Submitted by ETC Staff on
Farmers’ organizations who were invited to attend a United Nations meeting on the Treaty that governs the exchange of crop seeds for research and plant breeding late yesterday told the assembled governments that the Treaty would have to be suspended. Speaking on behalf of 30 farmers’ and other civil society organizations, Ibrahima Coulibaly of ROPPA (regional farmers’ organization of West Africa) said that, “the Treaty, hosted in Rome by the UN Food and Agriculture Organization (FAO), must halt the exchange of crop germplasm – the critical material for plant breeding. The suspension should remain in effect until governments meet the minimal obligations of the Treaty including its core financial arrangements,” the African farmer leader concluded.
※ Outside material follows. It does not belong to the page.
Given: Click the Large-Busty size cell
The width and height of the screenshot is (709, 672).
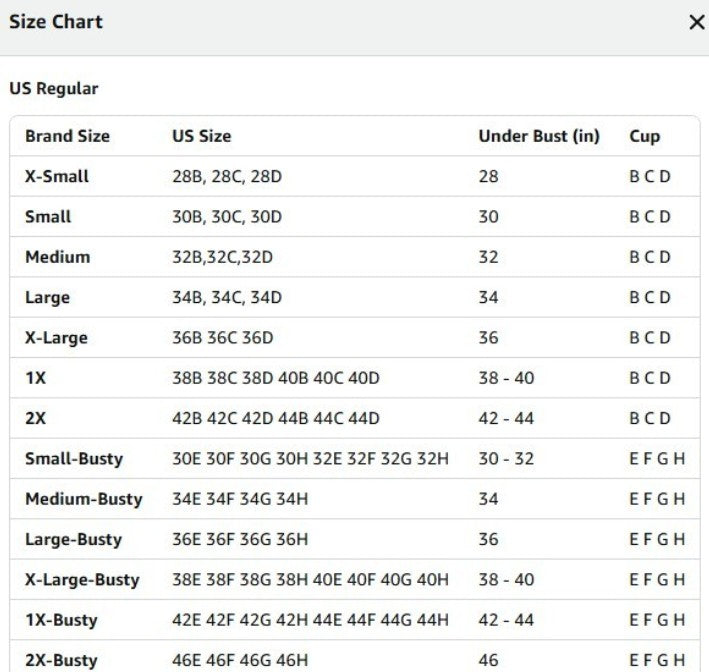Looking at the screenshot, I should click(74, 539).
The second meeting of the Governing Body of the International Treaty on Plant Genetic Resources for Food and Agriculture (“the Law of the Seed”) began on Monday and is expected to run through Friday but has been blocked – indeed, almost completely silent – because its 115 member governments have been unable to find the $4.9 million necessary to keep the lights on in its Secretariat and to maintain fundamental monitoring mechanisms that could ensure equitable sharing of the benefits of the seeds to be exchanged for research. Governments have also failed to commit funding to support in situ (“on-farm”) seed conservation or for capacity building in the global South.
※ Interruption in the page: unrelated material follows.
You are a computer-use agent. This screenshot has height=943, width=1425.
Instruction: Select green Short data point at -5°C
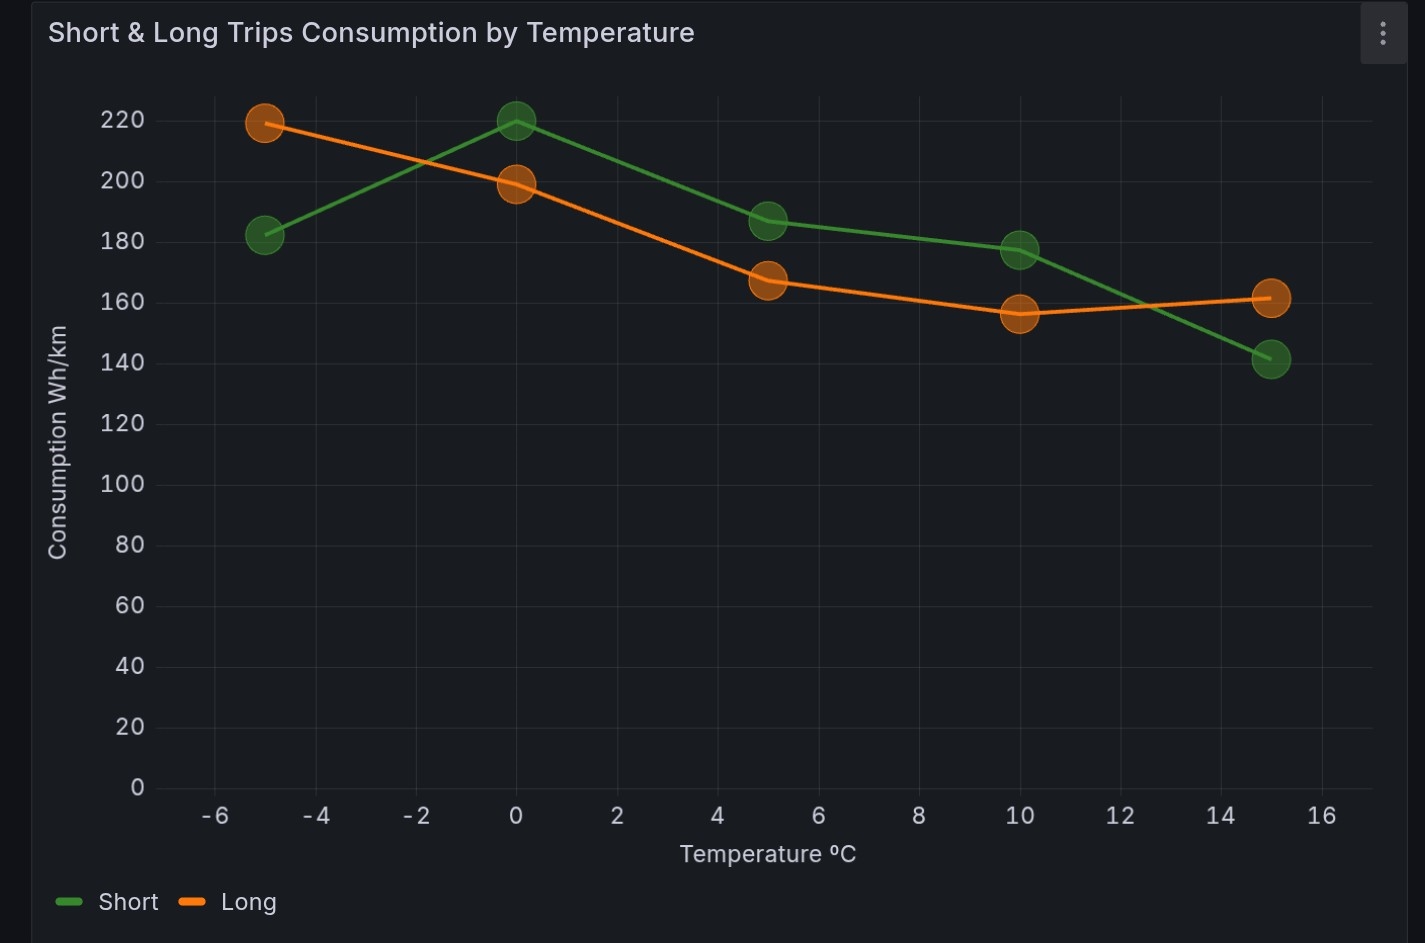(264, 235)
“We are faced with the greatest case of institutional biopiracy ever seen,” said Andrew Mushita of the Community Biodiversity Development and Conservation Network (a network of conservation programs in 21 countries). “In effect, governments are now enabling multinational seed companies to impose a legally-binding regime that forces the exchange of farmers’ seeds without reciprocal benefits,” said Mushita who also addressed governments yesterday.
Another civil society representative in the meeting, Wilhelmina Pelegrina from SEARICE, a Philippines-based organization said, “We also expect the Consultative Group on International Agricultural Research (CGIAR) to suspend its germplasm exchanges in order to remain compliant with the spirit of the Treaty.” Eleven institutes of the CGIAR have distributed 100,000 seed samples under the terms of the Treaty so far this year. “We hope the suspension will be temporary and governments will come to their senses quickly,” said Pelegrina.